In December 20, 2000, President Bill Clinton conferred the National Medal of Arts on Mr. Foote & noted that his six-decade-long, award-winning career established him when a united states's virtually all prolific writer for stage, film, & television. Clinton mentioned Foote's numbers of awards including deuce Academy Awards, an Emmy, a Burkey Award & a Screen Laurel Award from either a Writers Guild of America, a Lucille Lortel Award, & his induction into each a Theatre Hall of Fame & the American Academy of Arts and Letters. Prior to placing a medallion in Foote's neck, a President discovered: "Believe it or not, the great writer Horton Foote got his education at Wharton-but not at the Wharton Business School. He grew up in the small town of Wharton, Texas. His work is rooted in the tales, the troubles, the heartbreak, and the hopes of all he heard and saw there. As a young man, he left Wharton to become an actor and soon discovered the easiest way to get good roles was to write the plays yourself. And he hasn't stopped since. Among other things, he did a magnificent job of adapting Harper Lee's classic To Kill A Mockingbird for the silver screen, and writing his wonderful The_Trip_to_Bountiful and so many other tales of family, community, and the triumph of the human spirit. Today, we honor him for his lifetime of artistic achievement and excellence."

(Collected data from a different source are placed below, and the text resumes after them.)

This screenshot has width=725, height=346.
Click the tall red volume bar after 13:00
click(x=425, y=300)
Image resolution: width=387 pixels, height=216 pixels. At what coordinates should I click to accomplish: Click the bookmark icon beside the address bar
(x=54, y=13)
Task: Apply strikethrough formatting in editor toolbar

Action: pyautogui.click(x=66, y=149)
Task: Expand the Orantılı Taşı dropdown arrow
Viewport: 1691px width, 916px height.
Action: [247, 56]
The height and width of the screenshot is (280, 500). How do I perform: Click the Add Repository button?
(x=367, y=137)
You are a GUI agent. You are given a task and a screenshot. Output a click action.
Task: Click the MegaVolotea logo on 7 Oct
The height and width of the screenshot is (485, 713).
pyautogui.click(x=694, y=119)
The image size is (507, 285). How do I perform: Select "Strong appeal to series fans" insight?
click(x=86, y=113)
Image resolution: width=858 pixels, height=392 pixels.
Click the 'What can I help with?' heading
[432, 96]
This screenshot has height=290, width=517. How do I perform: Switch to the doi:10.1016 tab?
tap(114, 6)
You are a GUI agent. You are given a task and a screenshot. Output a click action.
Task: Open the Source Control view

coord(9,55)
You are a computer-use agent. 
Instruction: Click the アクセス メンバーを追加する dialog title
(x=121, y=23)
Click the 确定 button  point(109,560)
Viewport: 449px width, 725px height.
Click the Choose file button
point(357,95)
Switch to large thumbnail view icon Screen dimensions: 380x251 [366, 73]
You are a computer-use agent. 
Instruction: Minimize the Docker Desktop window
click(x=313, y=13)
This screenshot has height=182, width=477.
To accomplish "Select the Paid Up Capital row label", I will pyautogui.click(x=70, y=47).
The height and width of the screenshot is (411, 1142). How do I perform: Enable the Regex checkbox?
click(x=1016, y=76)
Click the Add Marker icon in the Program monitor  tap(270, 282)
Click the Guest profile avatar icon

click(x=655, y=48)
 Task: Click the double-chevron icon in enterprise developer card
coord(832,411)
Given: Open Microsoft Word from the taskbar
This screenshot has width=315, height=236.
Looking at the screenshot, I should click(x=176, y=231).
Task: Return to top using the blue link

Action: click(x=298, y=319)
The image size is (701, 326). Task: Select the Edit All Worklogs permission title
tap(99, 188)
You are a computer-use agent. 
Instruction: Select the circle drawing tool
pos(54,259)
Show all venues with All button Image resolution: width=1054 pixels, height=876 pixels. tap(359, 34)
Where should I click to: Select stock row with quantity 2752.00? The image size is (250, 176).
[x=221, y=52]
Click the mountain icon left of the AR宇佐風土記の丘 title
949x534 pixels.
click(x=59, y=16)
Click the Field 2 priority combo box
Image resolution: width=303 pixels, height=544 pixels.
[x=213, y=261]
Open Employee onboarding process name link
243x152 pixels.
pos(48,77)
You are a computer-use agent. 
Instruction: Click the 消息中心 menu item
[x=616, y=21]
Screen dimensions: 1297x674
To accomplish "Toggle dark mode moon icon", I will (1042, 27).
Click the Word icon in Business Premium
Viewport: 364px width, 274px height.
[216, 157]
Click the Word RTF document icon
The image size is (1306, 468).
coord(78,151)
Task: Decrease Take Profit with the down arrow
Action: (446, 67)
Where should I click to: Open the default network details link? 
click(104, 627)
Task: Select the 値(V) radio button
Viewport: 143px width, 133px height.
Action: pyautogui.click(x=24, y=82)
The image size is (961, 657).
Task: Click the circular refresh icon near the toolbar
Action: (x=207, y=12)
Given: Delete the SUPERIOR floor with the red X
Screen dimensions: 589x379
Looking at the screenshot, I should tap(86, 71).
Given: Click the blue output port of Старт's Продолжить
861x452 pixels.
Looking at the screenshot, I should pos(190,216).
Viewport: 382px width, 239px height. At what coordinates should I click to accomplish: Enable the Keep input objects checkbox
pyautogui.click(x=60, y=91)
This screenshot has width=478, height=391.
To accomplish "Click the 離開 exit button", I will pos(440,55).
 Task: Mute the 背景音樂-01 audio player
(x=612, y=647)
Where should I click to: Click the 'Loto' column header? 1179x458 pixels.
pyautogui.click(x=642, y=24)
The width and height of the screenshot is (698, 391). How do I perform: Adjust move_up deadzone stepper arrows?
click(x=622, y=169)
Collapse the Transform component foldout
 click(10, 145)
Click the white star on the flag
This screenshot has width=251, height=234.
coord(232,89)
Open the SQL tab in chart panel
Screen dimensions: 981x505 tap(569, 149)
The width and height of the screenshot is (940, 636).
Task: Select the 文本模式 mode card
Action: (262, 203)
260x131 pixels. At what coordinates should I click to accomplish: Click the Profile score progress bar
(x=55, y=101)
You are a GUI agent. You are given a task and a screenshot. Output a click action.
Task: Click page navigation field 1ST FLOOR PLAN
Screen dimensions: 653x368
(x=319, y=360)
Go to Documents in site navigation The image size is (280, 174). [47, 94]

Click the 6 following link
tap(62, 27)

Forgoing wonder, Horton Foote has enriched Our contries literature using his unique genre & his true examinations of the mortal problem. Besides the award works already utilized, he has written a score of notable plays, teleplays, & films like A Chase, A Road Lady, A Habitation of Dragons, Nighttime Seasons, A Roads to Personal, Tomorrow, A Orphans Front yard Period, Talking Pictures, Dividing a Estate, Of Mice & Men, Alone, Vernon Early, Laura Dennis, & The Young Man From Atlanta (for which he won the Pulitzer Prize), to name single two or three.
In the spring of 2004, the Baylor University Department of Theatre Arts sponsored a 1st Horton Foote Western Playwrights Festival, the semi-biyearly celebration of Western Playwrighting, honoring the festival namesake. Mr. Foote wwhen honored as a number one recipient of the Horton Foote Our contries Playwrighting Award.